__TASK REQUIREMENTS__
No pictures go in the copy; retype exactly the lines from the one with "You are a GUI" through the last line of the records.

__TASK INPUTS__
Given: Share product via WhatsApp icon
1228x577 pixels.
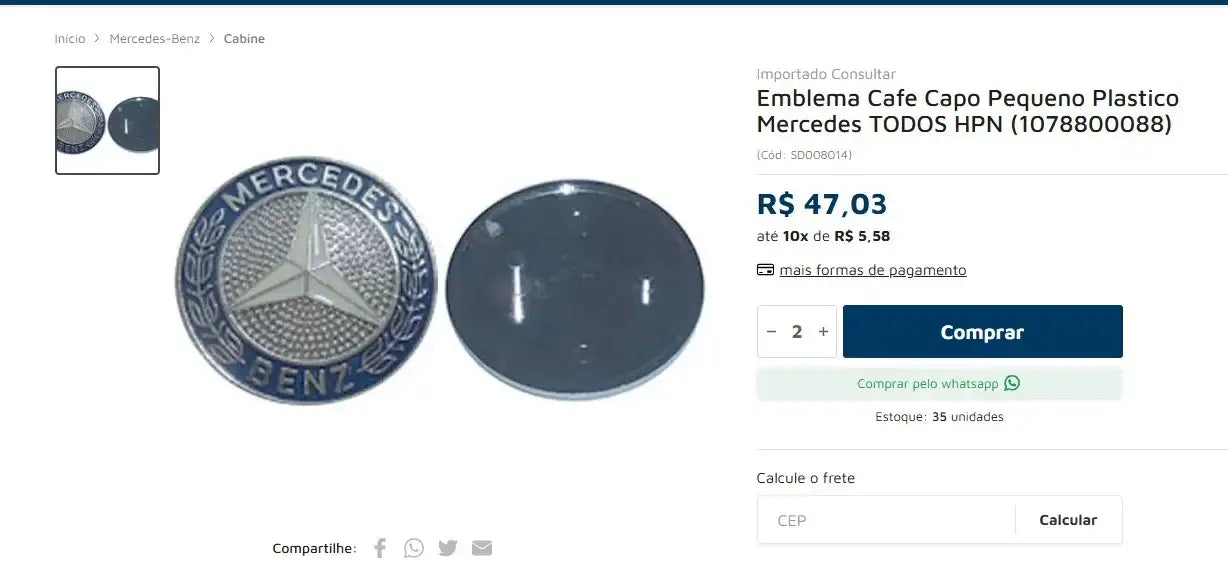Looking at the screenshot, I should coord(414,548).
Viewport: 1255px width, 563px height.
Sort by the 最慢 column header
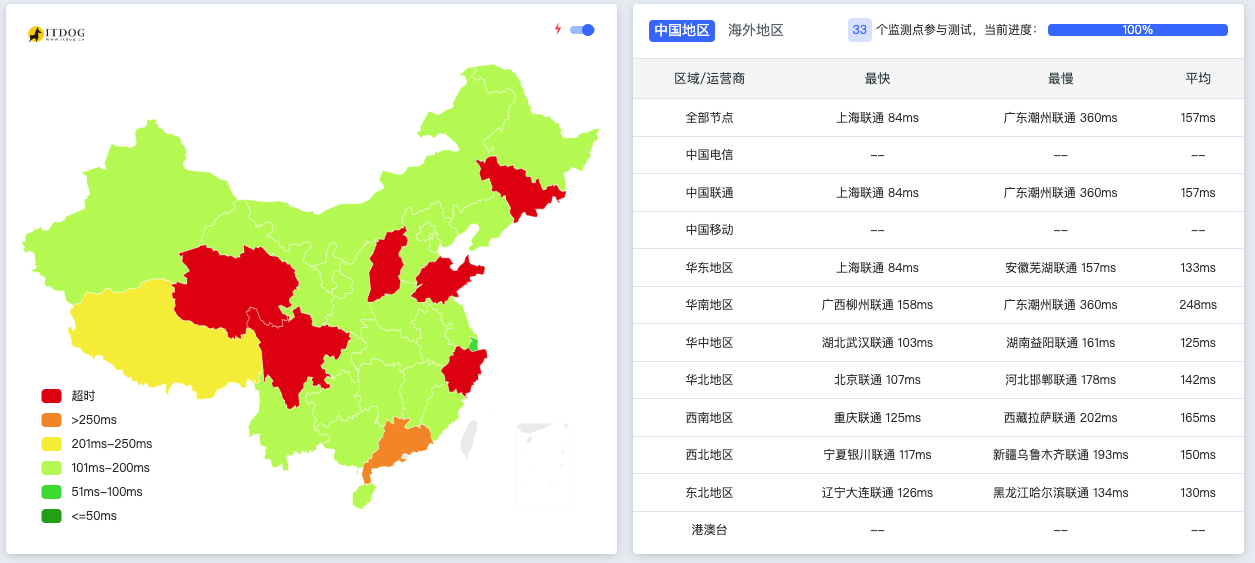click(x=1060, y=78)

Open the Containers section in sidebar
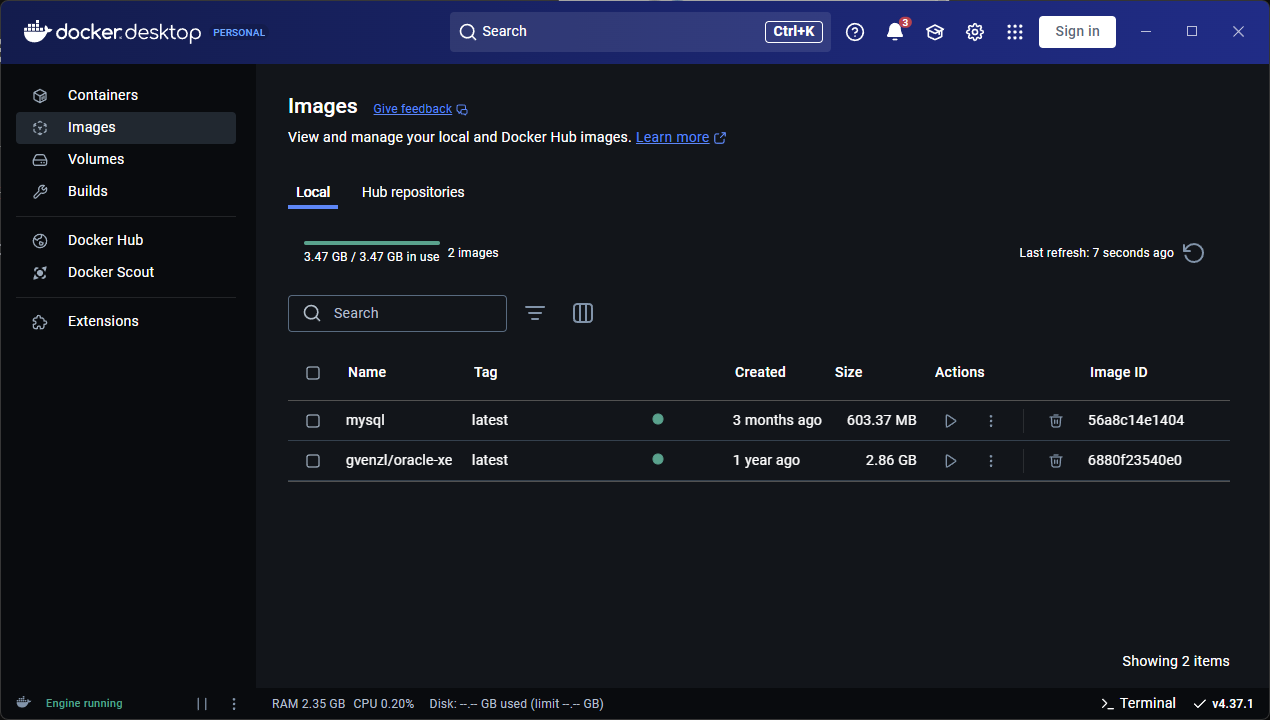click(102, 95)
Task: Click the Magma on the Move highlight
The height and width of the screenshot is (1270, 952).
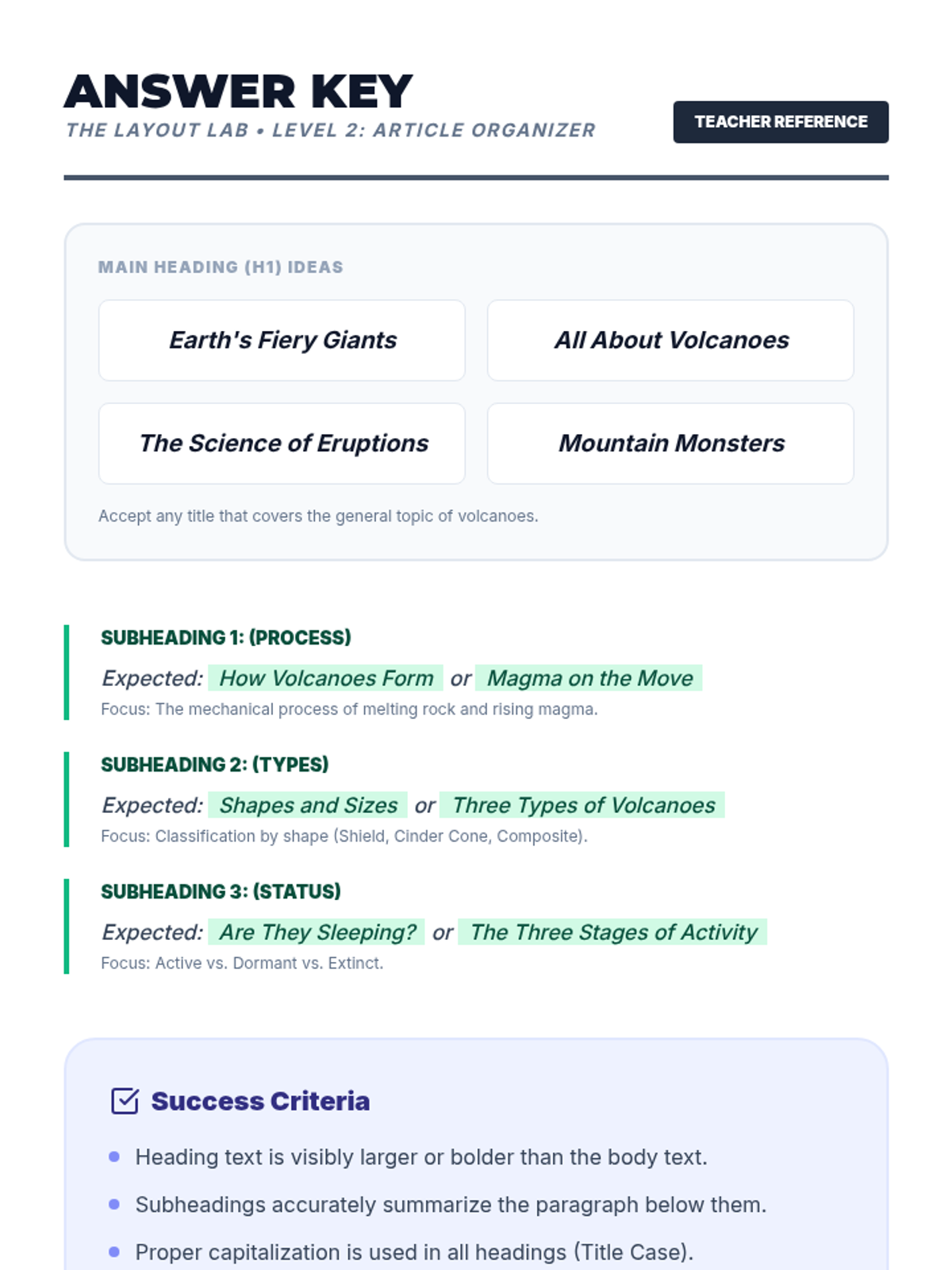Action: [589, 678]
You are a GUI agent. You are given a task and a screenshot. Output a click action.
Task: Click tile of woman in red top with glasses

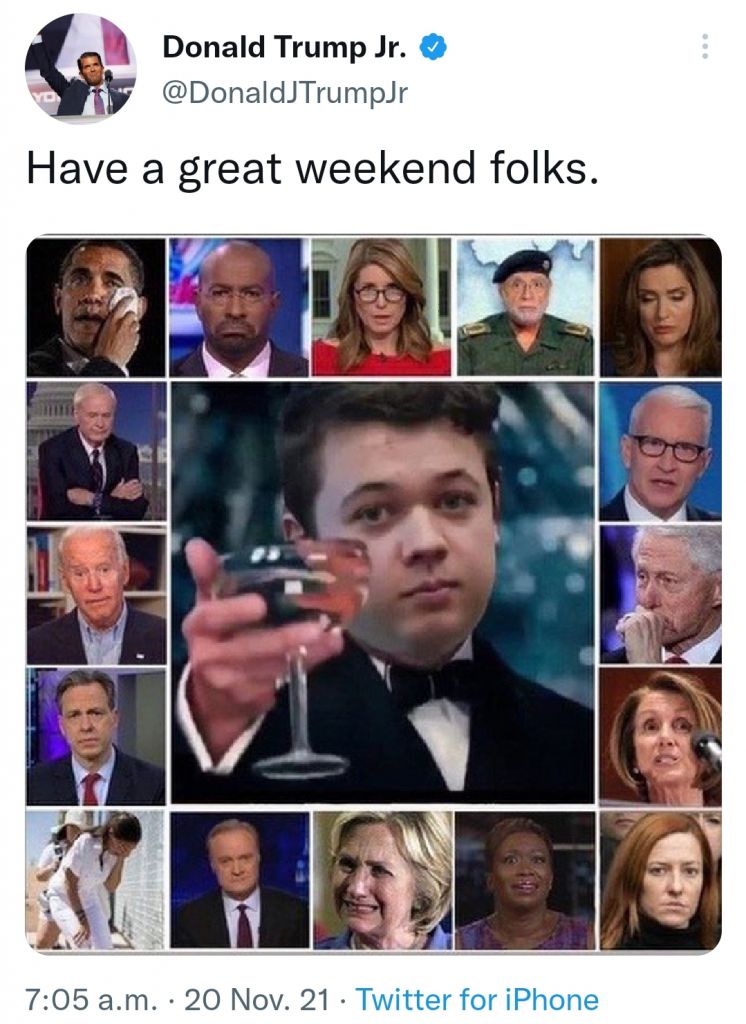pyautogui.click(x=381, y=307)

__SOLUTION TO THIS PROBLEM__
You are a GUI agent. You are given a task and a screenshot. Output a click action.
Task: Click tile of woman in red top with glasses

pyautogui.click(x=381, y=307)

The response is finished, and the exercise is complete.